--- Written exercise ---
How many lines in the entries below contain the string "width", with case counting? Reply with the number alone.

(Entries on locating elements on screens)
____________
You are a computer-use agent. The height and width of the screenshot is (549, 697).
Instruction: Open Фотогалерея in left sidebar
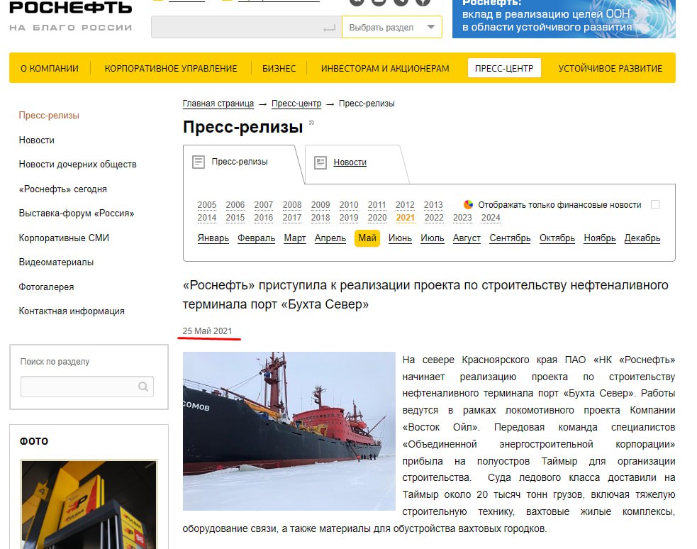click(46, 287)
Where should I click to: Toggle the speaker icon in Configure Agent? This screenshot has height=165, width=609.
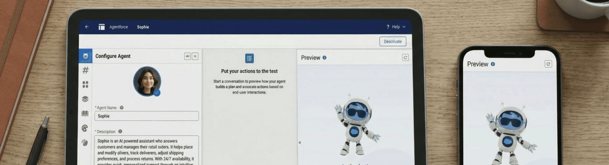[187, 56]
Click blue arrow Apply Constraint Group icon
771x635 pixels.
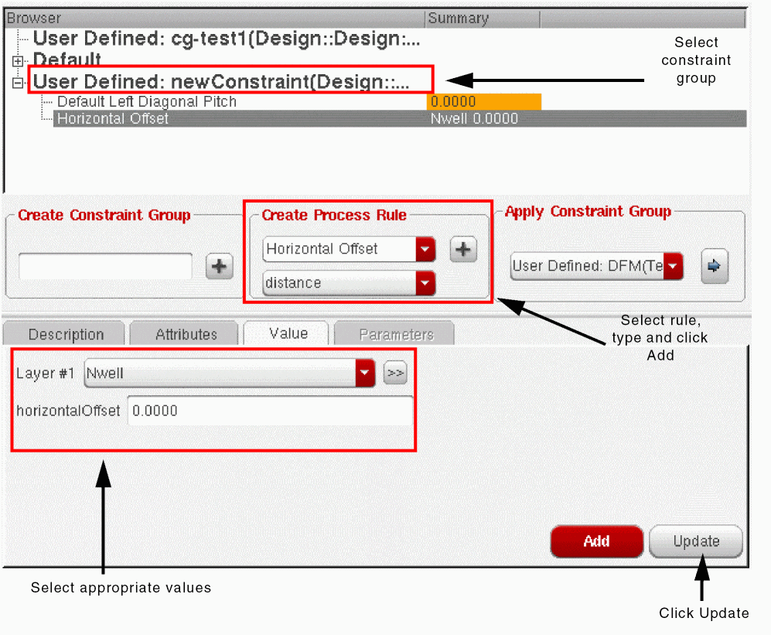(714, 266)
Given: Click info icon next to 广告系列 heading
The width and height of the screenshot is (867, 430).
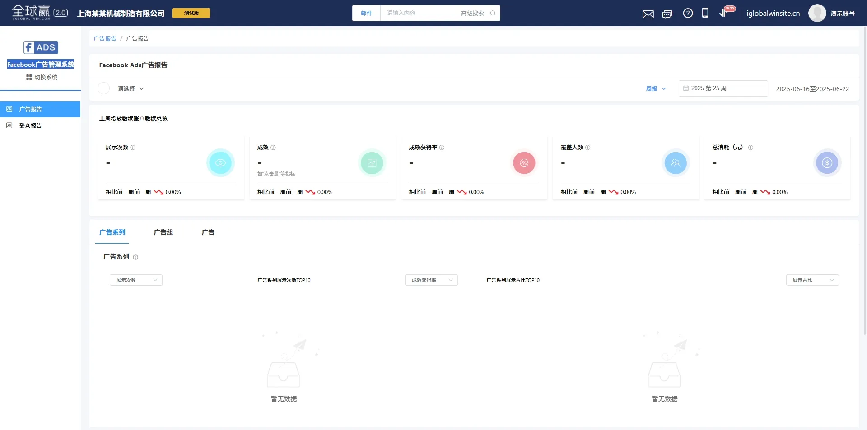Looking at the screenshot, I should point(135,257).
____________
--- The reply ---
3